LA SOUS-COMMISSION POURSUIT SON DÉBAT SUR LA VIOLATION DES DROITS DE L'HOMME ET DES LIBERTÉS FONDAMENTALES

15 août 2006


Sous-Commission de la promotion et de la protection des droits de l'homme

15 août 2006



La Sous-Commission de la promotion et de la protection des droits de l'homme a poursuivi, ce matin, son débat sur la violation des droits de l'homme et des libertés fondamentales, y compris les politiques de discrimination et de ségrégation raciale, dans tous les pays, en ce qui concerne en particulier les pays et territoires coloniaux et autres territoires dépendants.

Parmi les membres de la Sous-Commission se sont exprimés sur cette question, M. Emmanuel Decaux a notamment souligné que la Sous-Commission pouvait débattre de questions des droits de l'homme particulièrement préoccupantes et devait préserver cette fonction de vigilance, d'alerte et de réaction. M. Ibrahim Salama a également fait observer que la mission de la Sous-Commission est aussi d'agir et d'aller au-delà de la simple dénonciation. Il s'est en outre dit convaincu qu'il est possible de distinguer la politique des droits de l'homme; les droits de l'homme doivent avoir la priorité et être abordés indépendamment des questions politiques. M. Vladimir Kartashkin a rappelé que la Sous-Commission devait adopter, pas plus tard qu'à sa présente session, ses recommandations sur les méthodes de travail du futur organe d'experts devant être associé au nouveau Conseil des droits de l'homme.

_Exercice_
Poursuivez le communiqué sur le débat de la Sous-Commission des droits de l'homme après sa dernière phrase. Les items ci-dessous proviennent d'une autre source que le communiqué.

_Extrait de données_

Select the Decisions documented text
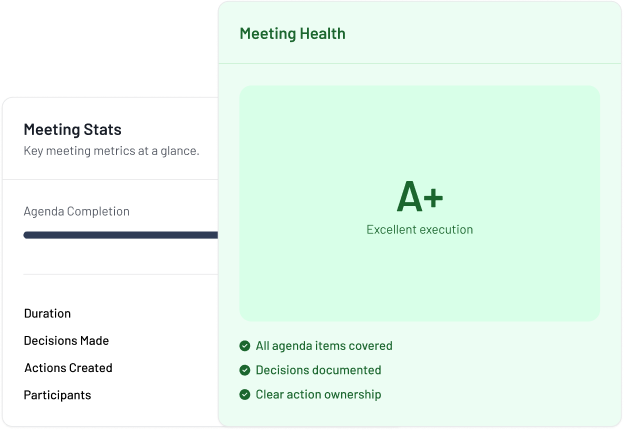 pyautogui.click(x=318, y=370)
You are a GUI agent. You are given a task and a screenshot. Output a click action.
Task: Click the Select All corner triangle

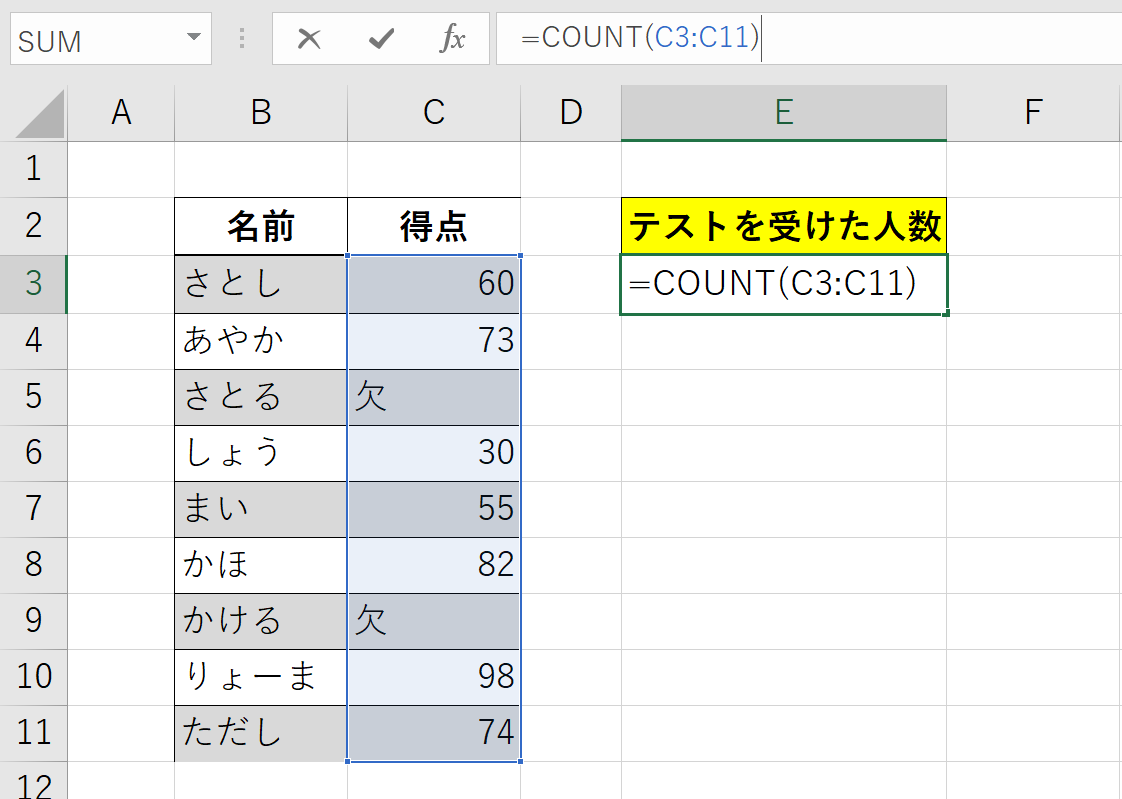pyautogui.click(x=40, y=113)
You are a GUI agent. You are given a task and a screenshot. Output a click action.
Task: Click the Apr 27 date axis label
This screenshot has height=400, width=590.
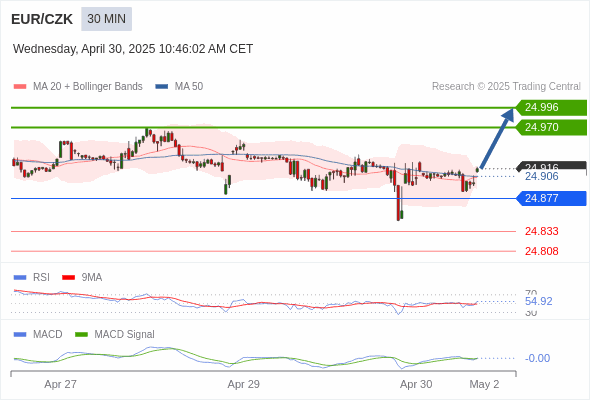pos(60,384)
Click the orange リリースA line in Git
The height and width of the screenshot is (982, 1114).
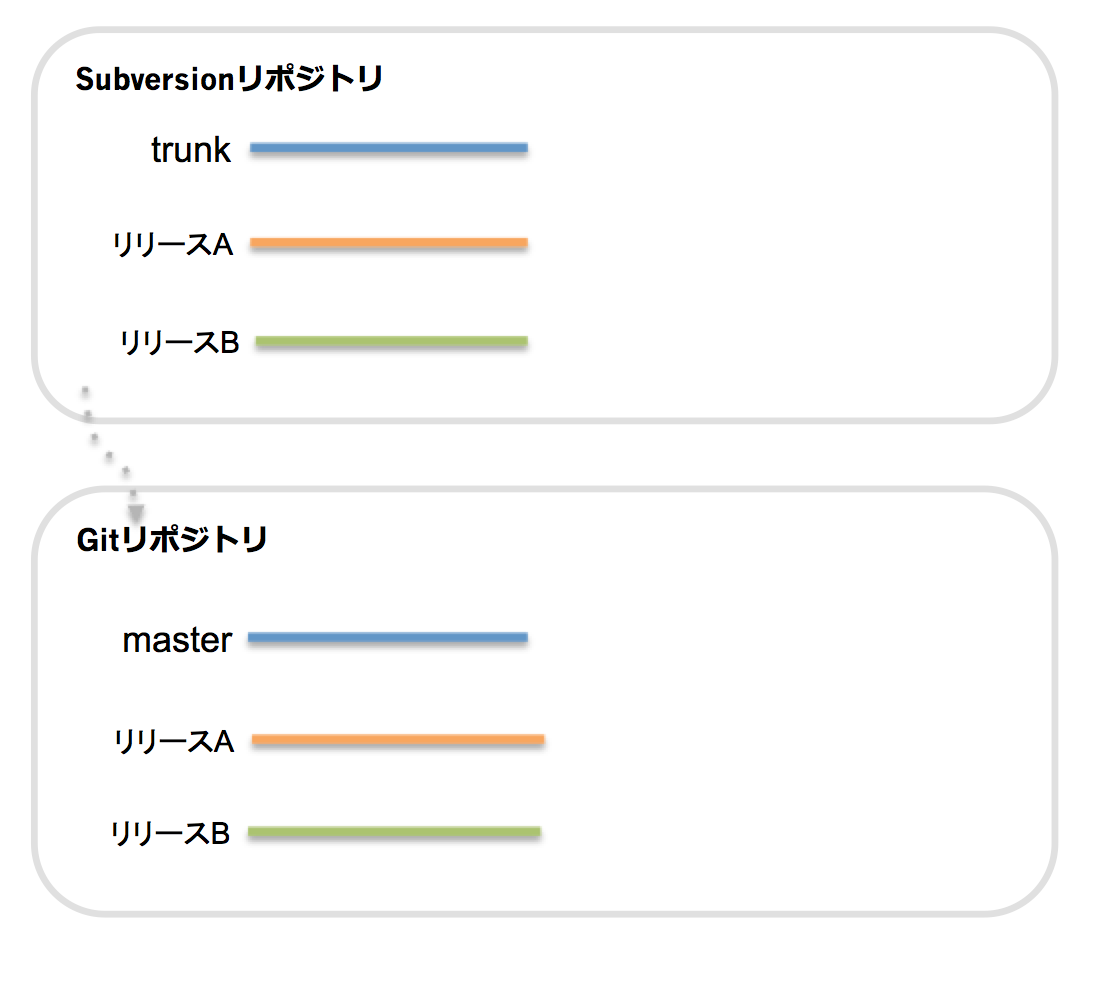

_Réponse_
Mme Halima Embarek Warzazi a pour sa part dénoncé l'agression commise par Israël, que ce soit au Liban ou dans les territoires palestiniens, en soulignant qu'aucun argument ne saurait être invoqué pour justifier les violations massives des droits de l'homme commises depuis plus d'un mois. M. Shiqiu Chen a quant à lui souligné que si la thématique des armes légères et de leur incidence pour les droits de l'homme reste d'actualité, il ne faut pour autant pas perdre de vue la puissance destructrice des armes lourdes. Il a aussi préconisé que les Nations Unies ne recourent pas systématiquement à des mécanismes de sanctions et d'embargos, qui frappent surtout les populations civiles et ont des conséquences désastreuses pour les droits de l'homme.

Une représentante de l'organisation non gouvernementale Interfaith International est pour sa part intervenue sur la situation des droits de l'homme aux Moluques, en Indonésie.

Les représentants de la Tunisie, de l'Indonésie et de la Fédération de Russie ont réagi à la déclaration faite hier par Mme Françoise Jane Hampson, membre de la Sous-Commission.

La Sous-Commission entamera cet après-midi, à 15 heures, son débat sur les droits économiques, sociaux et culturels.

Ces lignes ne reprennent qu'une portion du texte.